→ **Problem to work on**
In the listing below, start your output at the line with "Where should I click to: Click the plus" and end it after the line with "Task: Open F-仙女菲's profile avatar", copying every line exactly.

→ **Data to use**
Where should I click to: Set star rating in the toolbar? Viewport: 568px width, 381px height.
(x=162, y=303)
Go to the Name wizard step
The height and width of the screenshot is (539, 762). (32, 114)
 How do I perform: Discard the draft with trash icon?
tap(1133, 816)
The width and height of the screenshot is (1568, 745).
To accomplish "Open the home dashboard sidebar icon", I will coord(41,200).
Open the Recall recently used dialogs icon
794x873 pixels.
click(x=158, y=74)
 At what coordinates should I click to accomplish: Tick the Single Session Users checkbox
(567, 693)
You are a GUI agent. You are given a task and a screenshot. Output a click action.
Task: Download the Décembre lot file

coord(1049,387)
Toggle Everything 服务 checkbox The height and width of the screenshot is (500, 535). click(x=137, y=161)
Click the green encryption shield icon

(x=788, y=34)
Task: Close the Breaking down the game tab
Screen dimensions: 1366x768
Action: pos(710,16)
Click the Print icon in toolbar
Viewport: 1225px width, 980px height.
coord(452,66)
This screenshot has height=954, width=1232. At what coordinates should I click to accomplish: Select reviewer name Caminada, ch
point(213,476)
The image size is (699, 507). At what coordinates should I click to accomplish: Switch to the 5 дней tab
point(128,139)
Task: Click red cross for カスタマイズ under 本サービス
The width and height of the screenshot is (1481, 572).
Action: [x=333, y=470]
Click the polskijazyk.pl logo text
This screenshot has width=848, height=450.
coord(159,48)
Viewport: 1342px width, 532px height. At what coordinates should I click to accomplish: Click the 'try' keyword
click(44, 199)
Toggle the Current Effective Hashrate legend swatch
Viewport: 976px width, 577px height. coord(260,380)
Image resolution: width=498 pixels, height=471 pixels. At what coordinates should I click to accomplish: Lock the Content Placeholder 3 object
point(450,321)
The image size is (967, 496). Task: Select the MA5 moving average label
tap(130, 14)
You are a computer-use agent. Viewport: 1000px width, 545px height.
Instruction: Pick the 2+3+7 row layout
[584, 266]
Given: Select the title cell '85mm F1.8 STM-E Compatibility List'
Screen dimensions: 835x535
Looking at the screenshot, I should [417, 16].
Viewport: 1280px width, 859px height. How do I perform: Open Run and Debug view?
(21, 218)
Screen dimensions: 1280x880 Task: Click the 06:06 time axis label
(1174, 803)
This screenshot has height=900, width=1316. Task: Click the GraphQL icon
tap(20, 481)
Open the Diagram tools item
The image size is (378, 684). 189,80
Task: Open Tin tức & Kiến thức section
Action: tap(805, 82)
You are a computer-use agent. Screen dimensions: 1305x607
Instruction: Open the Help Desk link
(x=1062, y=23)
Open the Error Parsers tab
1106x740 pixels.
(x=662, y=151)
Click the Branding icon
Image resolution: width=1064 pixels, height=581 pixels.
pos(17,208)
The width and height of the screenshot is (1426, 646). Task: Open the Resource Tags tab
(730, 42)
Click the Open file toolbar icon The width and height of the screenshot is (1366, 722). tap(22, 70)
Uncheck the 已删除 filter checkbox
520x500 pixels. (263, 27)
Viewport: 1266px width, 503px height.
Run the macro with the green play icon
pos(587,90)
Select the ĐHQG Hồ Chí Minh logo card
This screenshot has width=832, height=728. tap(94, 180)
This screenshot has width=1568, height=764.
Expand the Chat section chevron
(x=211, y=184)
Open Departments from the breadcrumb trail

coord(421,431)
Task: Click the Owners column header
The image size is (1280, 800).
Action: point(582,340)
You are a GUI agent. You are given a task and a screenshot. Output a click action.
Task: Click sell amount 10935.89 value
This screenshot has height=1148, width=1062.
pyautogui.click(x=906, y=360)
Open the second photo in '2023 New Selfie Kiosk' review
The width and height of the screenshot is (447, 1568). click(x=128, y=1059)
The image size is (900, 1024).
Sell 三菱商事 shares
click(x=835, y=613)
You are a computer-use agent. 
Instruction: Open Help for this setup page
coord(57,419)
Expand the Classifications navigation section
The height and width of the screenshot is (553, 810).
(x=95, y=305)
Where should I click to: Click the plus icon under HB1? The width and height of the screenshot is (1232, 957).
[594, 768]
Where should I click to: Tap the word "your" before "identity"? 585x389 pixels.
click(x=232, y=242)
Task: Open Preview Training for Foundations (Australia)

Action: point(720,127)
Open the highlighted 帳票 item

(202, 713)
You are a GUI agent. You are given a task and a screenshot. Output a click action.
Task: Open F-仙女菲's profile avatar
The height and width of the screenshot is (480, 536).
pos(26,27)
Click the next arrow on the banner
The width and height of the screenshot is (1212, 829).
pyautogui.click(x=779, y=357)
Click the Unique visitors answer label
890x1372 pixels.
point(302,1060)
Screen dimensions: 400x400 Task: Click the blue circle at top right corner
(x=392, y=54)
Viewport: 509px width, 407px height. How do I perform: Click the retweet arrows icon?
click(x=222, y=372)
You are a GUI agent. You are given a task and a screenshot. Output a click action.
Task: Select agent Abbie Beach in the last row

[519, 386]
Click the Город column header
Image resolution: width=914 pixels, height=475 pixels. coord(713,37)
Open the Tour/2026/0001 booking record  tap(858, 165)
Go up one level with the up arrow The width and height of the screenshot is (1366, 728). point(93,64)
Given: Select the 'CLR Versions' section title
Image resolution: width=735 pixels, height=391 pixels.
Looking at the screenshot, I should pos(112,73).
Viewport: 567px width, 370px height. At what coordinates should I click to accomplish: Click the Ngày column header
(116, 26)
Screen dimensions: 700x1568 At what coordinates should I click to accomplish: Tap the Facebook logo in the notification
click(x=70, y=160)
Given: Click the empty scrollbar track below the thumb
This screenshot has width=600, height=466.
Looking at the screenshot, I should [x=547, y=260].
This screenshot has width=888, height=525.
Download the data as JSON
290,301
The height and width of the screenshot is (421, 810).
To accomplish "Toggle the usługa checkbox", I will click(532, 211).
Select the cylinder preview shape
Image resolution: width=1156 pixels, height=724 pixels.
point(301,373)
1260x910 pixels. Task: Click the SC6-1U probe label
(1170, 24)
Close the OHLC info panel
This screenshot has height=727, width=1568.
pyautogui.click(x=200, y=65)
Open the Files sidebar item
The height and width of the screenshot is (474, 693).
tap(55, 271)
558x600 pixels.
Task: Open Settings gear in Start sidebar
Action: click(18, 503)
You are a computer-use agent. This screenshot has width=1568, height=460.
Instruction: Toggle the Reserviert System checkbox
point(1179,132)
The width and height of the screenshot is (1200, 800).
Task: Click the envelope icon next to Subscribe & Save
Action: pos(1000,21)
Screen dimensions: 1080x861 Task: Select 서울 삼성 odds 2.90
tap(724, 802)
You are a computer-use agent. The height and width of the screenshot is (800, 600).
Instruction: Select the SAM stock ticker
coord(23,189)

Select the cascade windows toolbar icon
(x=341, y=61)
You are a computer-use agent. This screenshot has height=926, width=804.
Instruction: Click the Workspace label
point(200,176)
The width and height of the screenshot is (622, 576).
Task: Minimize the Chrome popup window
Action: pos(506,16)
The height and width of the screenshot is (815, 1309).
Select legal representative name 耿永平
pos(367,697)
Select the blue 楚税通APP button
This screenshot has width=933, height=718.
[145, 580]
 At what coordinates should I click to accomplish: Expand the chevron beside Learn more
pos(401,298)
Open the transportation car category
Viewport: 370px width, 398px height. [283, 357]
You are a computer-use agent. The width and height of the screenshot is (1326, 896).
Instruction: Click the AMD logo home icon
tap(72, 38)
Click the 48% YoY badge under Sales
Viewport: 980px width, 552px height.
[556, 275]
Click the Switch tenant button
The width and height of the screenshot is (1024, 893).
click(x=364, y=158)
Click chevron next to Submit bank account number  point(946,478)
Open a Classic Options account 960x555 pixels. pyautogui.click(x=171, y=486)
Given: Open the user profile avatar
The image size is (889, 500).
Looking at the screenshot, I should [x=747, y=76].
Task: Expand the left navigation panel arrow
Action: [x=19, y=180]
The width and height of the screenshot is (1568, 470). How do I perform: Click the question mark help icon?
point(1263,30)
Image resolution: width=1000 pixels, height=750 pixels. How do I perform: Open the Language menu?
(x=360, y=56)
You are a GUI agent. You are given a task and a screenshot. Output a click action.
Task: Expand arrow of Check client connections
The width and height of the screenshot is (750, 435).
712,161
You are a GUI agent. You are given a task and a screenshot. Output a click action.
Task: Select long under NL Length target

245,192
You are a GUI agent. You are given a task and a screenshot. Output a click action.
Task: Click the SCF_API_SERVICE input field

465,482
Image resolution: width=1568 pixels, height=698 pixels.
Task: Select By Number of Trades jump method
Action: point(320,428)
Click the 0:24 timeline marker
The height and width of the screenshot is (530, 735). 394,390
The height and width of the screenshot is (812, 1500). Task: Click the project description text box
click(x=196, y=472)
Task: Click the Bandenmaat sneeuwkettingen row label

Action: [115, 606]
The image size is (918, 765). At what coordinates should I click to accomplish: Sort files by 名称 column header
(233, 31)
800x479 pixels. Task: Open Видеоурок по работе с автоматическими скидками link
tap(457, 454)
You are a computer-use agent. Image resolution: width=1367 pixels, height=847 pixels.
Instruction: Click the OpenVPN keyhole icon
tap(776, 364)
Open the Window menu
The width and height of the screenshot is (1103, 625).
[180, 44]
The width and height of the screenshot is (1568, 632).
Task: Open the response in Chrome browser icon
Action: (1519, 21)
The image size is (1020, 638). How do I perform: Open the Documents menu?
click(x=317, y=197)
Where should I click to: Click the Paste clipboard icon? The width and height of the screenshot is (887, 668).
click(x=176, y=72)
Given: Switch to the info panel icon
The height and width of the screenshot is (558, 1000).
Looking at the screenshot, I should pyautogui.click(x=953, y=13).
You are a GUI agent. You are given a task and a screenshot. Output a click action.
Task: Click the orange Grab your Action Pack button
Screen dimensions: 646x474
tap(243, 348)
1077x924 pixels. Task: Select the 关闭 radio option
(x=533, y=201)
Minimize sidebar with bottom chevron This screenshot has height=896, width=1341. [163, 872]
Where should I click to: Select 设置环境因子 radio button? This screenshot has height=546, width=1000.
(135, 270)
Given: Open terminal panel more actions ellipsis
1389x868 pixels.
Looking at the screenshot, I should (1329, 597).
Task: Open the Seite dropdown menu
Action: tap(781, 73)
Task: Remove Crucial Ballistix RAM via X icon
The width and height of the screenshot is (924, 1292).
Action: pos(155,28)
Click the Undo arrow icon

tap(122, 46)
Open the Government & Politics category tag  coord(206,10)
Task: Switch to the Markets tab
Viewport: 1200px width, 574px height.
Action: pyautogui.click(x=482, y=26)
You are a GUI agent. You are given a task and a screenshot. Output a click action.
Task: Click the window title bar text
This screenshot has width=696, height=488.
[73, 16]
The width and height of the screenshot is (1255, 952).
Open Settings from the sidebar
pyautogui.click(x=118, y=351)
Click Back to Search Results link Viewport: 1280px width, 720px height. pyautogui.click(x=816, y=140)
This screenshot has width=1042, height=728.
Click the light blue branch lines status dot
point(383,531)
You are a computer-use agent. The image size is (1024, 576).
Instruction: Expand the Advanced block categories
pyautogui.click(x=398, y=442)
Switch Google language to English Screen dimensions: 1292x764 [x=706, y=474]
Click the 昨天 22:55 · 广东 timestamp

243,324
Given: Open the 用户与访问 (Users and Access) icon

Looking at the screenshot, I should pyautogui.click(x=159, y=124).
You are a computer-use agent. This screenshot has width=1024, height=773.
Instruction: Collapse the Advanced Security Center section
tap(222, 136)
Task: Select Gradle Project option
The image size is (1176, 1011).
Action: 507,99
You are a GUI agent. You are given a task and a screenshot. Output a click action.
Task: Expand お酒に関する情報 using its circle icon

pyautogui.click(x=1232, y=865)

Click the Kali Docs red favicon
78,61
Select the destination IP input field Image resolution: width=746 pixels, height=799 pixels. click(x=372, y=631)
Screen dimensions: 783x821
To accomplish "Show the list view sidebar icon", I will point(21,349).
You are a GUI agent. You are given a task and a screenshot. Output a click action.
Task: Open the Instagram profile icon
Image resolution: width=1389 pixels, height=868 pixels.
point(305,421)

→ **Expected output**
Where should I click to: Click the plus icon under HB1? The width and height of the screenshot is (1232, 957).
[594, 768]
Where should I click to: Tap the word "your" before "identity"? 585x389 pixels.
click(x=232, y=242)
Task: Open Preview Training for Foundations (Australia)

Action: point(720,127)
Open the highlighted 帳票 item

(202, 713)
You are a GUI agent. You are given a task and a screenshot. Output a click action.
Task: Open F-仙女菲's profile avatar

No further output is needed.